#### Extract provided ####

# I cheated!



## ptolemy (Nov 4, 2011)

Living alone has its benefits but also its downfalls... One is late night, lazy snack. Usually it's leftovers of fruits but last 2 nights I cheated...

Weather has cooled off and I keep heat down, so it was chilly here. I grabbed some bottled pasta sauce and frozen meatballs.

Took out my cast iron skillet, poured 1/2 of the 45oz bottle of sauce and dropped 1/2 a bag of meatballs. Warmed both up for 10-15 minutes and then poured in a bowl

It was AWESOME. Reminded me of tomato soup, except this one did not need anything nor was it too watery.

Tonight I finished both


----------



## ecchef (Nov 4, 2011)

Sometimes you gotta do what you gotta do....right?


----------



## bprescot (Nov 4, 2011)

Ha! My go-to dinner when I'm on my own is plain penne with sriracha and parmesean, so I don't think I'm one to judge! :wink: Can't all be gourmet meals, right?!


----------



## mr drinky (Nov 4, 2011)

If that's cheating, then a frozen pizza is cheating too. 

My cheating dishes are buttoni pasta with a jar of Mario Batali's pasta sauce; the frozen edamame from Target mixed with feta, ortiz tuna and olive oil; Green Mill frozen pizzas; and Amy's mac and cheese.

k.


----------



## Vertigo (Nov 4, 2011)

Lol.

A couple nights back I heated up an old can of creamy broccoli soup found in the back of the cupboard, mixed some egg noodles into it, and ate in on two pieces of toast. I'm not proud.

It _is_ nice to know I'm not alone with these occasional culinary malfunctions, though.


----------



## jm2hill (Nov 4, 2011)

My two cheats and I love them both: 

Instant Rice with soy sauce -- Spaghetti and can tomato sauce with some chilli flakes and spices.

My biggest cheat is that I buy in bulk then cook and freeze and just microwave later down (This includes: chicken,brisket,soup, fish, pizza, veggies). It doesn't let me use my knives as much but it saves me money to buy more. 

Although I will say a CCK can do wonders on those cooked chicken breasts. Its slowly becoming one of my favourite.


----------



## tk59 (Nov 4, 2011)

:sofa:Um... I always have a box of mac n cheese in the back of the cupboard...


----------



## apicius9 (Nov 4, 2011)

bprescot said:


> Ha! My go-to dinner when I'm on my own is plain penne with sriracha and parmesean, so I don't think I'm one to judge! :wink: Can't all be gourmet meals, right?!


 
Hey, I had that a few days ago. Well, I had run out of parmesan also, so it was just spaghetti with butter, olive oil and sriracha. Need to get to Costco and Wholefoods to stock up...

#### Supplied information ####

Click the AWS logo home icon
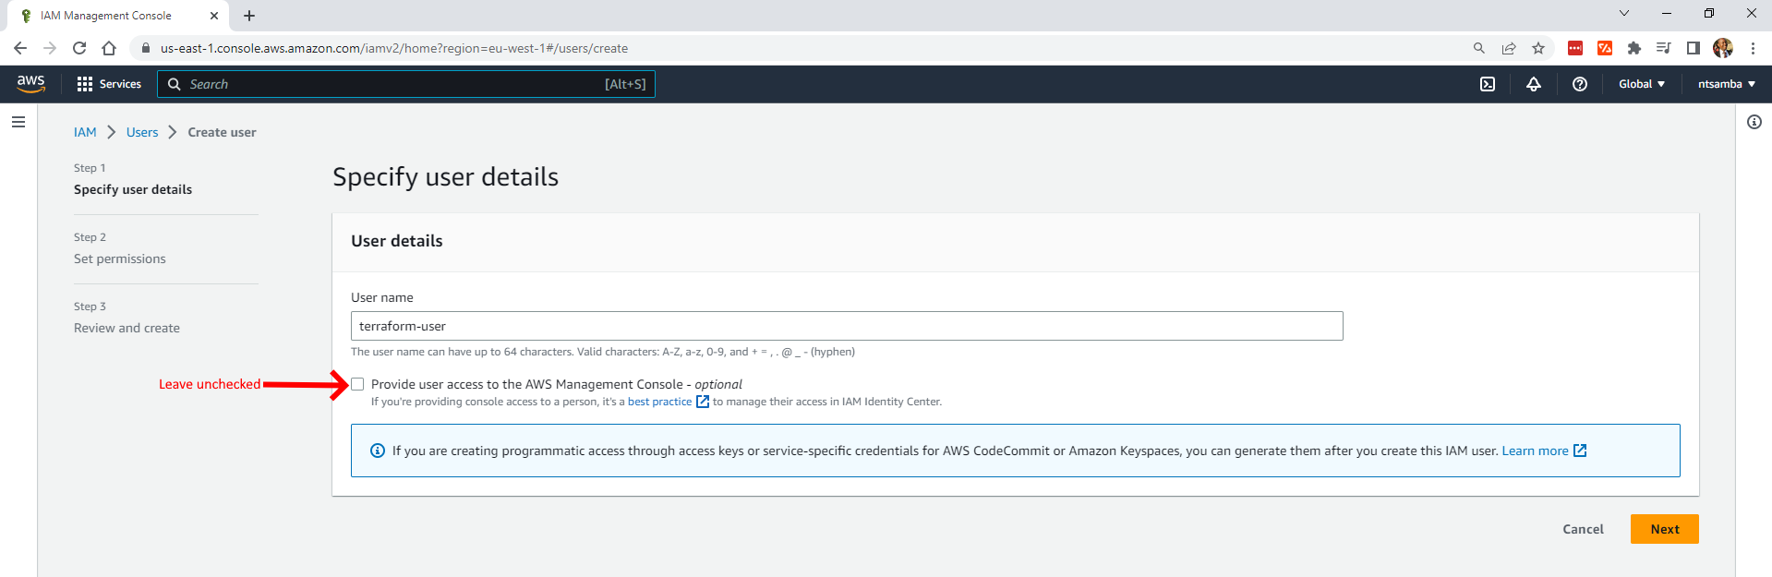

####

# Challenges:
(1) Give the username of every member who posted in the forum thread about cheat meals, in the order of their posts.
(2) From the forum thread about cheat meals, quote the passage that opens with the words containing "My two cheats" and closes with "of my favourite.".

# Results of the tasks:
(1) ptolemy, ecchef, bprescot, mr drinky, Vertigo, jm2hill, tk59, apicius9

(2)
My two cheats and I love them both: 

Instant Rice with soy sauce -- Spaghetti and can tomato sauce with some chilli flakes and spices.

My biggest cheat is that I buy in bulk then cook and freeze and just microwave later down (This includes: chicken,brisket,soup, fish, pizza, veggies). It doesn't let me use my knives as much but it saves me money to buy more. 

Although I will say a CCK can do wonders on those cooked chicken breasts. Its slowly becoming one of my favourite.